**What is expected**.
Print every record below exactly as it stands.

*** Opening Data listing ***

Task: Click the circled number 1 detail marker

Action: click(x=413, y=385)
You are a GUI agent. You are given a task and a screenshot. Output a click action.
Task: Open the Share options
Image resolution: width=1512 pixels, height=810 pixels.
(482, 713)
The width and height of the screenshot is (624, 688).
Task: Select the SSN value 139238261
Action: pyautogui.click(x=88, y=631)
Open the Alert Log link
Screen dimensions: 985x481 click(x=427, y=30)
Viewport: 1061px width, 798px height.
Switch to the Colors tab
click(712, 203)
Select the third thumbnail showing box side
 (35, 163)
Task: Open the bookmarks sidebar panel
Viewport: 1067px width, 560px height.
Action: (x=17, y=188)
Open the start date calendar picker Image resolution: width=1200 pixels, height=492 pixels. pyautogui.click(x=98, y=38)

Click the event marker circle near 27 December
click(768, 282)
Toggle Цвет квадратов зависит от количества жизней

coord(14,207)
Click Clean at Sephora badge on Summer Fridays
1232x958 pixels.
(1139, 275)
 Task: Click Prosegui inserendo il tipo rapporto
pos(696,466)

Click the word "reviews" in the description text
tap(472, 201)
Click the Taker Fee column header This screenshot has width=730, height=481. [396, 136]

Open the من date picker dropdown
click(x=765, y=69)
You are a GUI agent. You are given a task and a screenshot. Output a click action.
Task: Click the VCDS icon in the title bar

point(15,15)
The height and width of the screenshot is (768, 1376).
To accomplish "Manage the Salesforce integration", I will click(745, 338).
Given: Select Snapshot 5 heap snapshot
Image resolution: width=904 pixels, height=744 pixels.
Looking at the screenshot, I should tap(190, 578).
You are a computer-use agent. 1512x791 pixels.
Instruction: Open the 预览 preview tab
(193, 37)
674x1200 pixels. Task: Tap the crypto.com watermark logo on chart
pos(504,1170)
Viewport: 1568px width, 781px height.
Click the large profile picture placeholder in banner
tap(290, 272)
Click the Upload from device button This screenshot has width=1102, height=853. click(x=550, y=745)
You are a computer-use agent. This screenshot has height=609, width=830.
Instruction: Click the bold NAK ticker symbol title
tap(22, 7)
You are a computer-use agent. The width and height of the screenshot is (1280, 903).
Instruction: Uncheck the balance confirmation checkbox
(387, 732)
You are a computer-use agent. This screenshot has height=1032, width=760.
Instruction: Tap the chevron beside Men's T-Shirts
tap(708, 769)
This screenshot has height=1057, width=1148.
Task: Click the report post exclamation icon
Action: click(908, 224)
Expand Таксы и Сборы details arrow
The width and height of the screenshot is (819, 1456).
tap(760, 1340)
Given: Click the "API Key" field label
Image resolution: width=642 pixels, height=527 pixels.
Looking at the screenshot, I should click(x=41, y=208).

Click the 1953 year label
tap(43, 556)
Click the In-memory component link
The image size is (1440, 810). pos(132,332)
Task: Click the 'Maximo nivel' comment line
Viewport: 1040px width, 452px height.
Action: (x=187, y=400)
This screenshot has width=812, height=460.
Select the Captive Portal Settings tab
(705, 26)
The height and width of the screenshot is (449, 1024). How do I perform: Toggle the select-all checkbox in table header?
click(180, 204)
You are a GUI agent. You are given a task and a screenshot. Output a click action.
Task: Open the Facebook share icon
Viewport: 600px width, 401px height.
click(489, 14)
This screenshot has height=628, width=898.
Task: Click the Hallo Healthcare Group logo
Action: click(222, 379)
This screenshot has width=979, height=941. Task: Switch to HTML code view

*** Closing Data listing ***

**Expected output**.
Task: Click the circled number 1 detail marker

Action: click(x=413, y=385)
You are a GUI agent. You are given a task and a screenshot. Output a click action.
Task: Open the Share options
Image resolution: width=1512 pixels, height=810 pixels.
(482, 713)
The width and height of the screenshot is (624, 688).
Task: Select the SSN value 139238261
Action: pyautogui.click(x=88, y=631)
Open the Alert Log link
Screen dimensions: 985x481 click(x=427, y=30)
Viewport: 1061px width, 798px height.
Switch to the Colors tab
click(712, 203)
Select the third thumbnail showing box side
 (35, 163)
Task: Open the bookmarks sidebar panel
Viewport: 1067px width, 560px height.
Action: (x=17, y=188)
Open the start date calendar picker Image resolution: width=1200 pixels, height=492 pixels. pyautogui.click(x=98, y=38)

Click the event marker circle near 27 December
click(768, 282)
Toggle Цвет квадратов зависит от количества жизней

coord(14,207)
Click Clean at Sephora badge on Summer Fridays
1232x958 pixels.
(1139, 275)
 Task: Click Prosegui inserendo il tipo rapporto
pos(696,466)

Click the word "reviews" in the description text
tap(472, 201)
Click the Taker Fee column header This screenshot has width=730, height=481. [396, 136]

Open the من date picker dropdown
click(x=765, y=69)
You are a GUI agent. You are given a task and a screenshot. Output a click action.
Task: Click the VCDS icon in the title bar

point(15,15)
The height and width of the screenshot is (768, 1376).
To accomplish "Manage the Salesforce integration", I will click(745, 338).
Given: Select Snapshot 5 heap snapshot
Image resolution: width=904 pixels, height=744 pixels.
Looking at the screenshot, I should tap(190, 578).
You are a computer-use agent. 1512x791 pixels.
Instruction: Open the 预览 preview tab
(193, 37)
674x1200 pixels. Task: Tap the crypto.com watermark logo on chart
pos(504,1170)
Viewport: 1568px width, 781px height.
Click the large profile picture placeholder in banner
tap(290, 272)
Click the Upload from device button This screenshot has width=1102, height=853. click(x=550, y=745)
You are a computer-use agent. This screenshot has height=609, width=830.
Instruction: Click the bold NAK ticker symbol title
tap(22, 7)
You are a computer-use agent. The width and height of the screenshot is (1280, 903).
Instruction: Uncheck the balance confirmation checkbox
(387, 732)
You are a computer-use agent. This screenshot has height=1032, width=760.
Instruction: Tap the chevron beside Men's T-Shirts
tap(708, 769)
This screenshot has height=1057, width=1148.
Task: Click the report post exclamation icon
Action: click(908, 224)
Expand Таксы и Сборы details arrow
The width and height of the screenshot is (819, 1456).
tap(760, 1340)
Given: Click the "API Key" field label
Image resolution: width=642 pixels, height=527 pixels.
Looking at the screenshot, I should click(x=41, y=208).

Click the 1953 year label
tap(43, 556)
Click the In-memory component link
The image size is (1440, 810). pos(132,332)
Task: Click the 'Maximo nivel' comment line
Viewport: 1040px width, 452px height.
Action: (x=187, y=400)
This screenshot has width=812, height=460.
Select the Captive Portal Settings tab
(705, 26)
The height and width of the screenshot is (449, 1024). How do I perform: Toggle the select-all checkbox in table header?
click(180, 204)
You are a GUI agent. You are given a task and a screenshot. Output a click action.
Task: Open the Facebook share icon
Viewport: 600px width, 401px height.
click(489, 14)
This screenshot has height=628, width=898.
Task: Click the Hallo Healthcare Group logo
Action: click(222, 379)
This screenshot has width=979, height=941. Task: Switch to HTML code view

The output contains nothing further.